I watched as he drooled saliva down the tube and then tipped the tube to try to mix it. I felt my gorge rise and looked away. ‘It’s not working!’ he wailed.

‘Break the tube!’ she ordered him.

He tried. He tapped it on the floor. Nothing happened. He tried again, harder and harder until suddenly it shattered. The serpent slime was a dried-up wad. Vindeliar picked it up and heedless of the glass splinters that clung to it, put it in his mouth. Dwalia waited, staring at him.

He breathed out hard through his nose. When he spoke, blood flecked his lips. ‘Nothing,’ he wailed. ‘Nothing at all.’

The blow Dwalia dealt him snapped his head on his neck and he fell to the floor. He sprawled there, his breath faltering in and out. She walked away from him and sat down in one of the chairs. She did not utter a word.

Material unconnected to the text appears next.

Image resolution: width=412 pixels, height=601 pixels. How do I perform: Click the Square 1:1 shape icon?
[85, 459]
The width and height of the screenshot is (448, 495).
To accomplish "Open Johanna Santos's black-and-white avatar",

Eventually, Vindeliar got to his knees and crawled to a chair not far from mine. He pulled himself up and sat in it like a pile of soiled laundry. No one spoke.

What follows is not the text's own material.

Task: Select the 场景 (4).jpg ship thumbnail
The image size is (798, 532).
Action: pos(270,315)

We waited. No one brought the refreshments Dwalia had demanded.

We waited. And waited.

The late afternoon sun struck our obscured windows, making a rectangle of soupy light on the featureless floor. The door opened. Deneis, the same woman who had admitted us, appeared. ‘You will be seen in the Judgment Chamber. Now.’

‘The Judgment Chamber? That is not what I told you I wanted!’

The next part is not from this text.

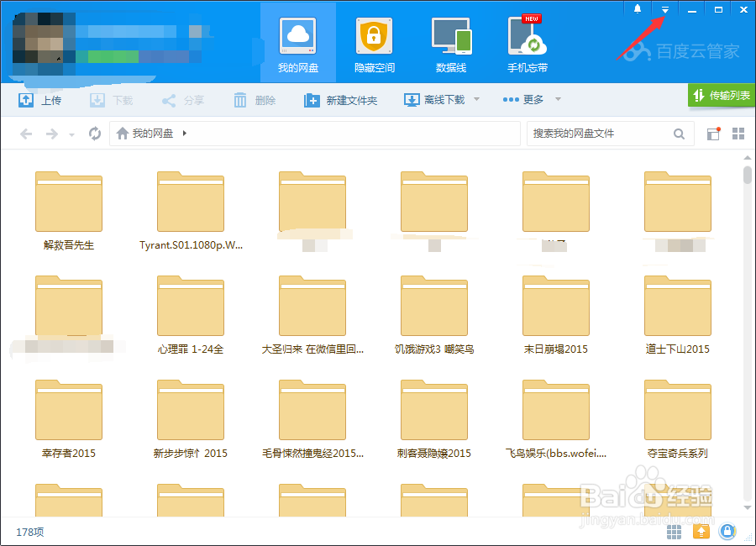Expand the 离线下载 offline download dropdown arrow

[477, 99]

Deneis turned and walked away without waiting for us to follow. Dwalia motioned me sharply to her side and seized my shoulder in a hard grip. ‘Say nothing,’ she reminded me. She pushed me along in front of her. The pace she set did not allow me to glance back. We followed Deneis back to the entry chamber and then down a different corridor. This one was broader and more elegant and we walked a much longer distance, my bladder aching at every step.

At the very end of the corridor stood two doors with four shining symbols embedded in them. Even in the muted light of the hall, the symbols gleamed. Perhaps they meant something, but to me they were just shapes in blue, green, yellow and red. Deneis pushed a brass handle and the doors swung wide.